Diego Armando Maradona e i mondiali del 1994

Diego Armando Maradona

La rincorsa di Diego Armando Maradona ai mondiali del 1994 è soprattutto la rincorsa di un essere umano che si era appena scoperto tale

Nella maggior parte dei casi, ogni storia che si rispetti tende a partire dall’inizio, dalla presentazione del protagonista, del suo mondo, delle sue qualità, poi prosegue nella parte centrale, dove si svolge la maggior parte dell’intreccio e delle complicazioni narrative che dovranno essere parzialmente risolte prima di giungere alla parte finale, quella dello scontro finale, della risoluzione di tutta quanta la storia raccontata, del ritorno con l’elisir del protagonista verso il proprio mondo ordinario.
Ma questa, questa è una storia diversa dalle altre. Lo è anzi tutto per il fatto che chiunque, amante o meno di calcio, conosce a menadito la storia di Diego Armando Maradona. Ma lo è soprattutto perché questa parte della vita e della carriera del Pibe de Oro ha tutte le caratteristiche per essere una storia nella storia, un racconto a sé stante, fatto di coraggio, rivalsa, tragedia. Una storia questa che, spoiler, avrà sì una sua risoluzione, ma di quelle agrodolci, talmente tanto da rendere probabilmente l’intero viaggio dell’eroe ancora più affascinante e allo stesso tempo drammatico.

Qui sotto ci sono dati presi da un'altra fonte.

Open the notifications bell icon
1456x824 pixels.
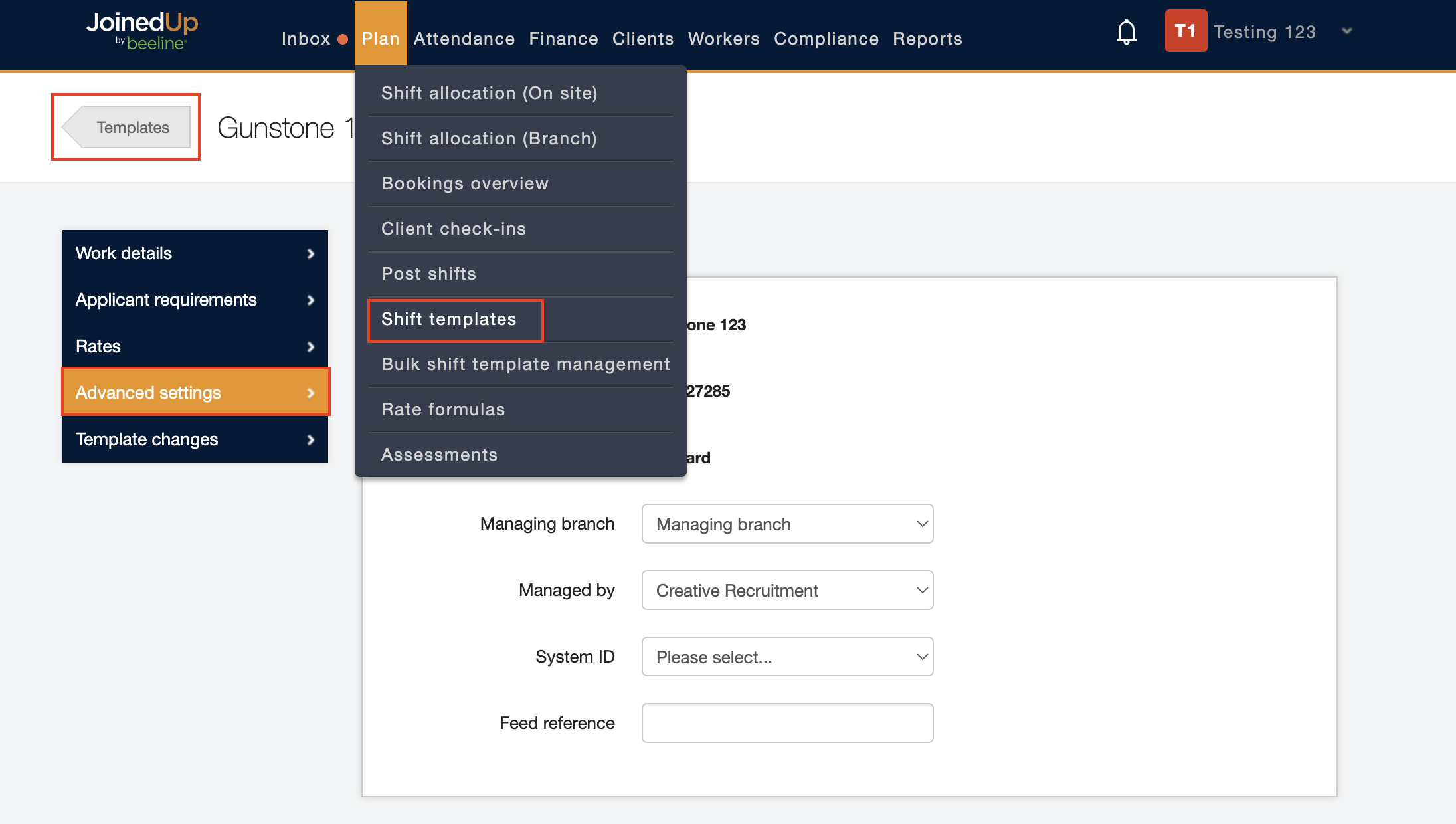1126,32
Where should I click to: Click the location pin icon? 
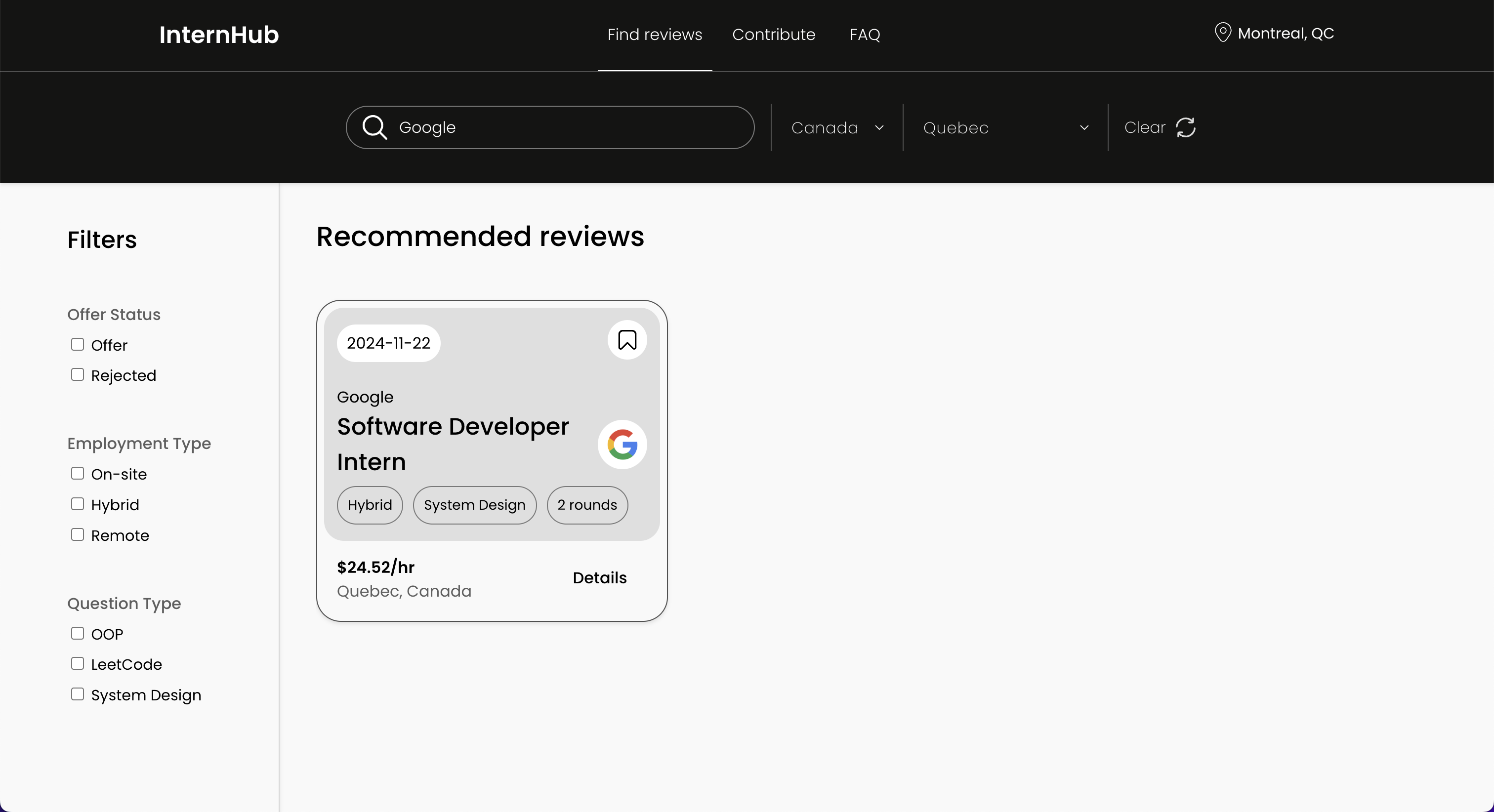click(x=1223, y=33)
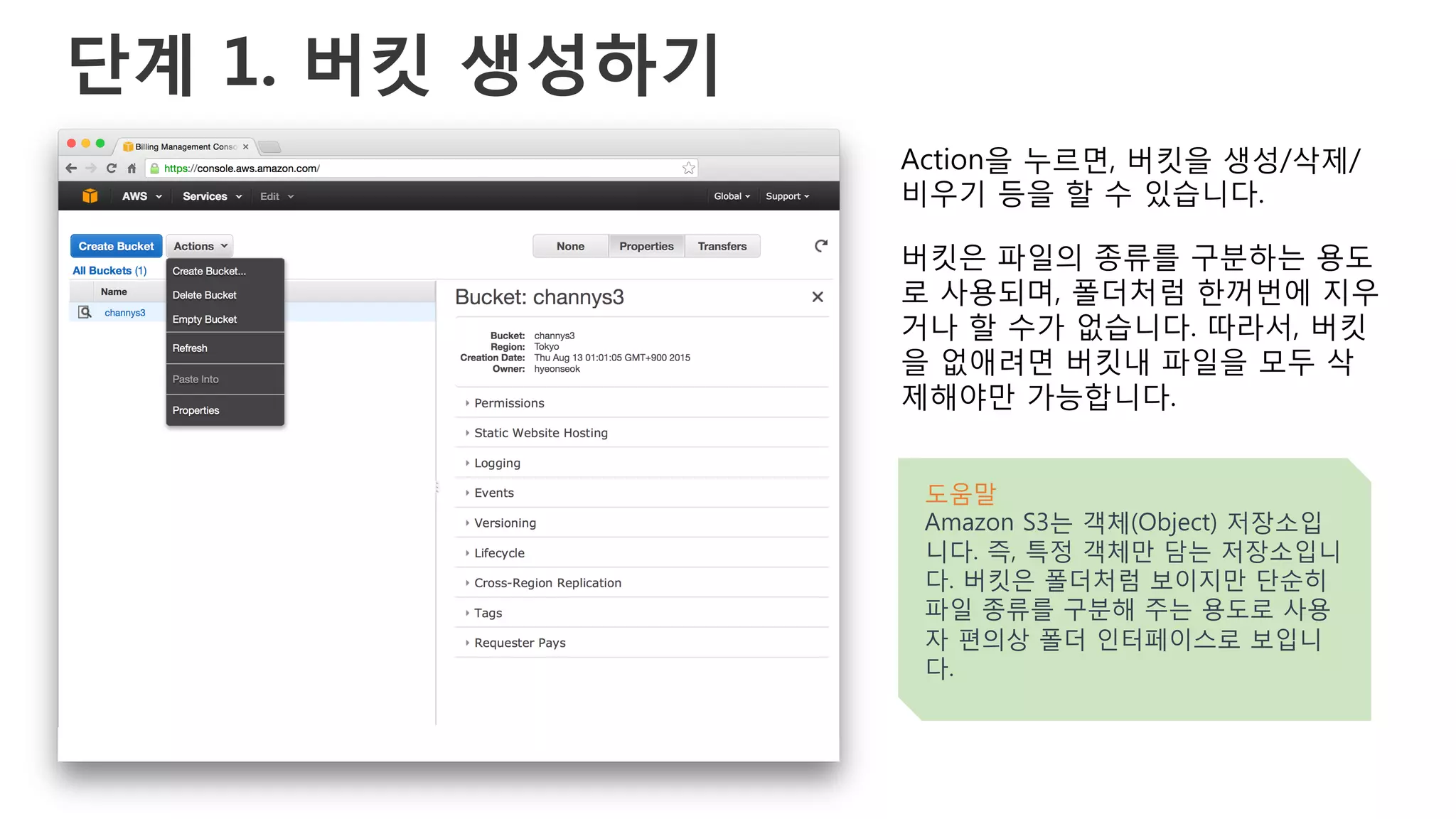Reload the page with browser reload icon
The image size is (1456, 819).
click(x=111, y=168)
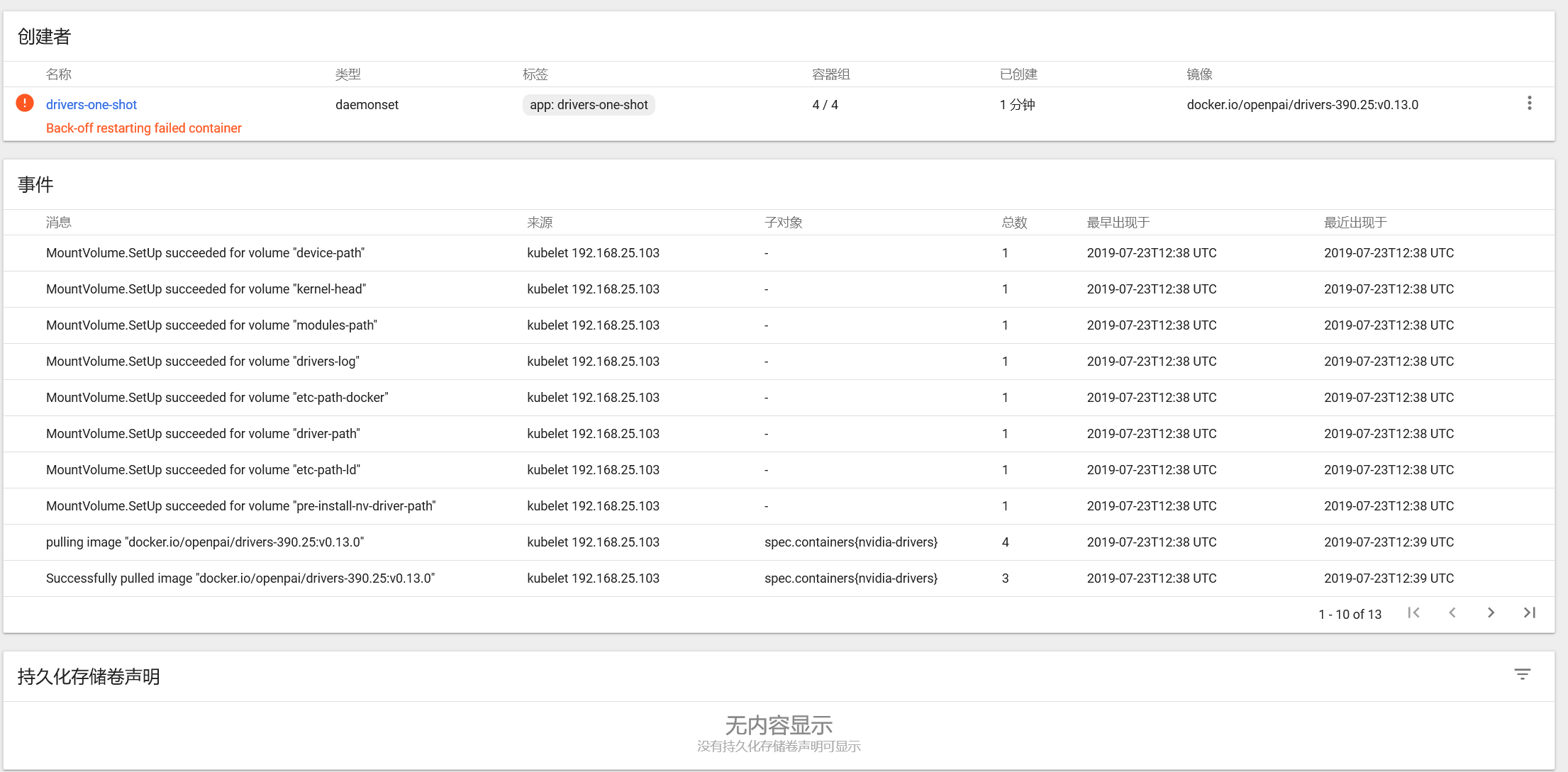Click the 最近出现于 column header

[1355, 223]
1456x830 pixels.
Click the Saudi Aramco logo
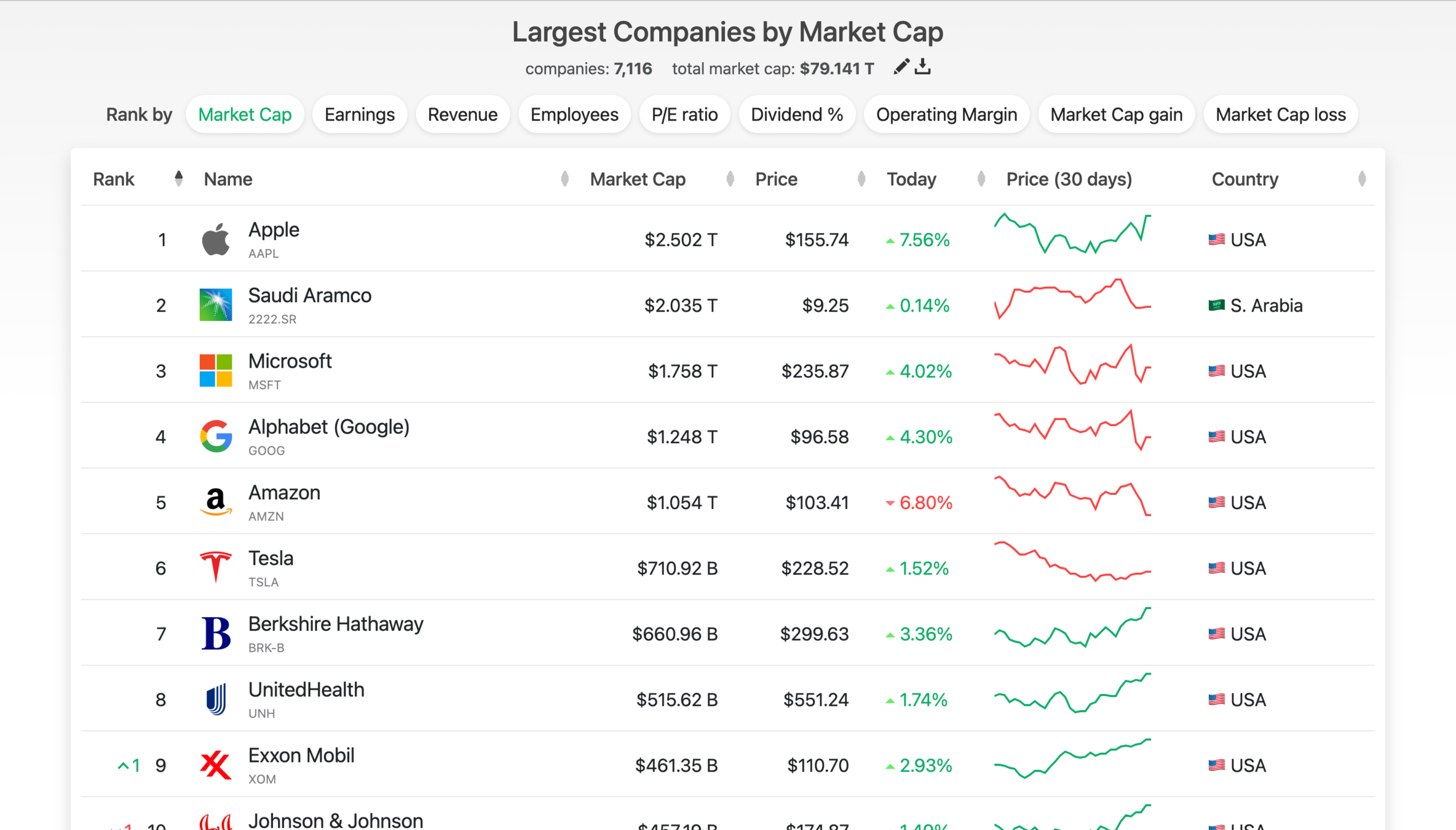215,305
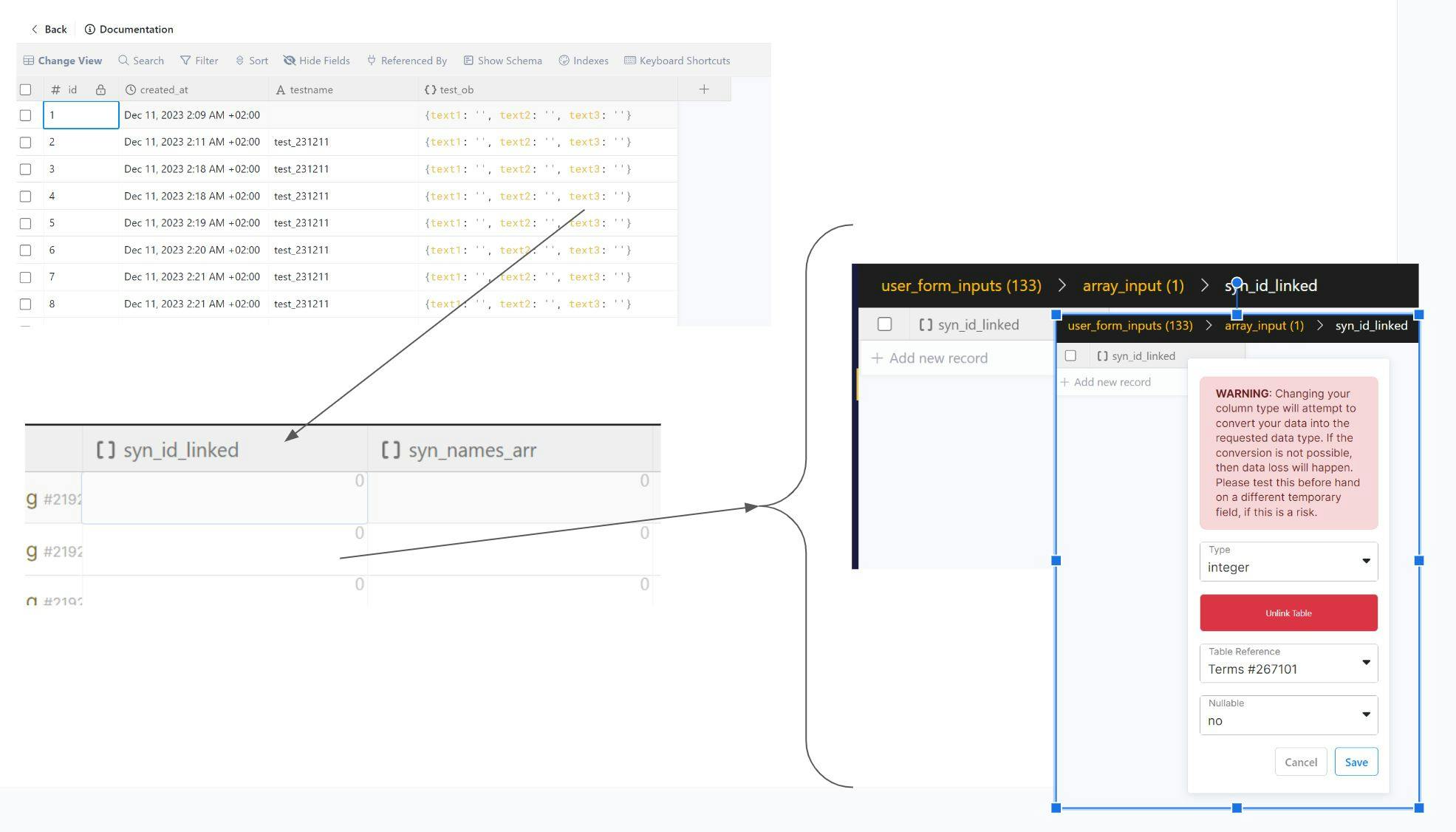Open Keyboard Shortcuts reference
This screenshot has width=1456, height=832.
(x=677, y=61)
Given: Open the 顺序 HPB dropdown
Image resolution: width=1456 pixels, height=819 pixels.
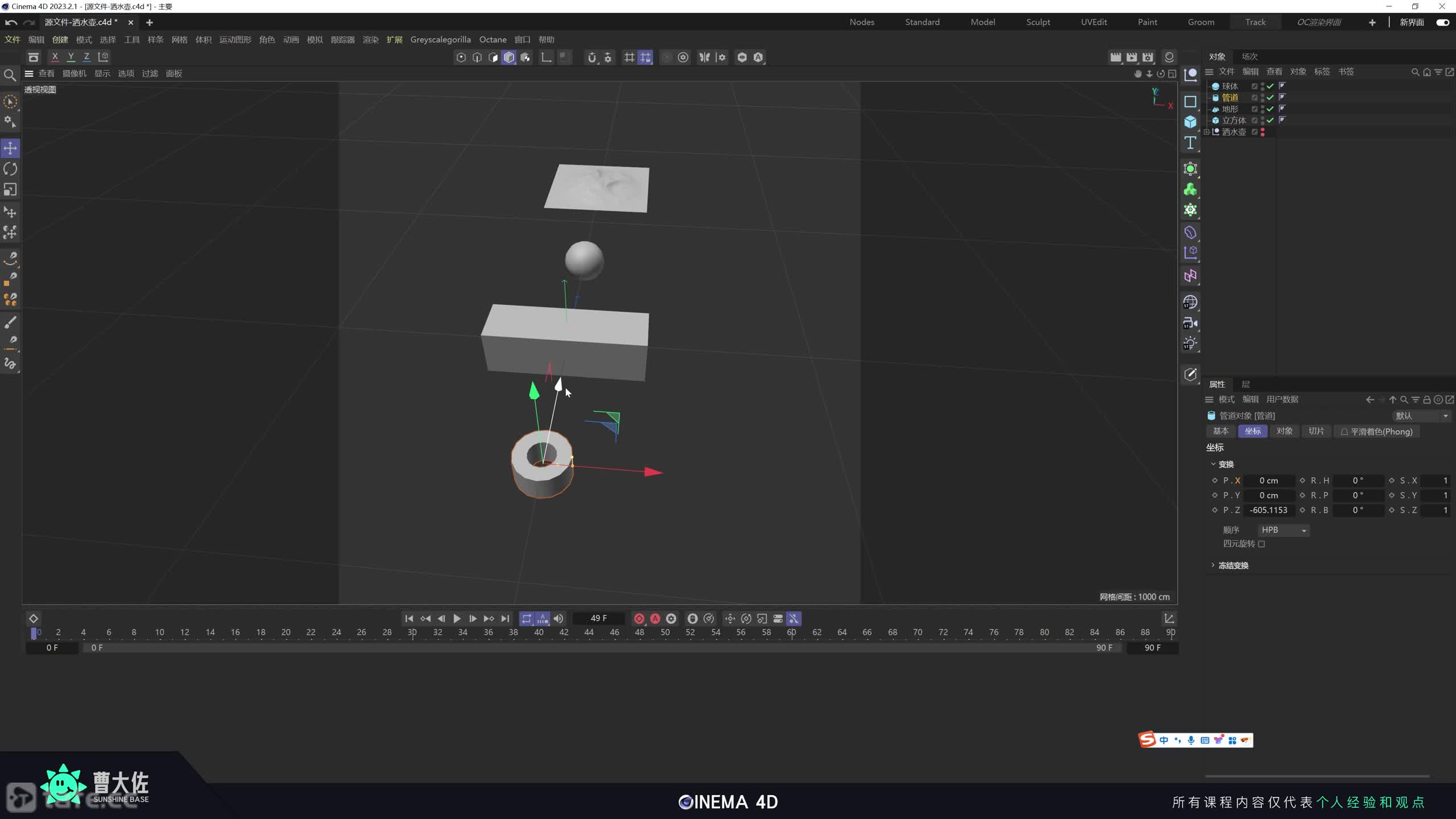Looking at the screenshot, I should pyautogui.click(x=1283, y=530).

Questa è la storia di come un Dio che si era appena scoperto umano cercò di tornare sul monte Olimpo, questa è la storia della rincorsa di Diego Armando Maradona verso i mondiali del 1994.

Macchina del tempo

25 giugno 1994, Stati Uniti D’America. Argentina e Nigeria si stanno giocando la seconda partita dei gironi del gruppo D dei Mondiali di calcio. La Nigeria passa in vantaggio, ma l’Argentina rimonta, grazie a due gol di Batistuta e a un gol dell’amico di merende Caniggia, su assist proprio di Maradona. A fine partita, si respira gioia e trepidazione nell’aria. Il più festeggiato è ovviamente il capitano, quello con la 10 sulle spalle, il quale è stato sorteggiato per sottoporsi a un test antidoping subito dopo la partita. C’è un che di grottesco a riguardare quella scena. Un’incolpevole infermiera prende Diego per mano, come fosse uno scolaretto e lo accompagna a sottoporsi al test. In quel momento nessuno sa quello che sta per accadere. Diego Armando Maradona risulta positivo all’Efedrina, una sostanza ritenuta dopante. Per questo motivo, viene squalificato dai Mondiali con effetto immediato. La carriera ad alti livelli, ma come i fatti attesteranno, la carriera tutta, di Maradona, finisce in quel momento.

Maledetta polvere bianca

Per arrivare a quel mondiale aveva esaurito probabilmente ogni fibra morale e fisica del proprio essere. Si trovava nella migliore condizione psicofisica della sua carriera. Era motivato a dimostrare qualcosa; prima di tutto a se stesso, poi alla sua famiglia e infine al suo paese, alla sua gente, quella stessa gente che aveva invocato il suo nome durante la roboante sconfitta subita dall’Argentina contro la Colombia nel girone sudamericano di qualificazione ai mondiali. Diego si trovava sugli spalti, incazzato e disilluso, come ogni tifoso argentino in quel momento. Fino a quando, all’improvviso, i tifosi iniziano ad intonare il suo nome; è quasi un’invocazione più che un plebiscito popolare.
Diego non giocava in nazionale da quella fantomatica amichevole Argentina-Brasile disputata nel febbraio del 1993. Nonostante il rifiuto del suo club di allora, il Siviglia, Diego era voluto andare a tutti i costi.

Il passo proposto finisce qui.